What is being asked -> Word for word, print all of the entries below.

[Items from a data source]
-- Opening Marker --
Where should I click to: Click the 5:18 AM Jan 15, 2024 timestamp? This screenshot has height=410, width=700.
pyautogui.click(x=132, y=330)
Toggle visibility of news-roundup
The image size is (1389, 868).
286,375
-- Closing Marker --
Exercise answer ->
Where should I click to: Click the 5:18 AM Jan 15, 2024 timestamp? This screenshot has height=410, width=700.
pyautogui.click(x=132, y=330)
Toggle visibility of news-roundup
The image size is (1389, 868).
286,375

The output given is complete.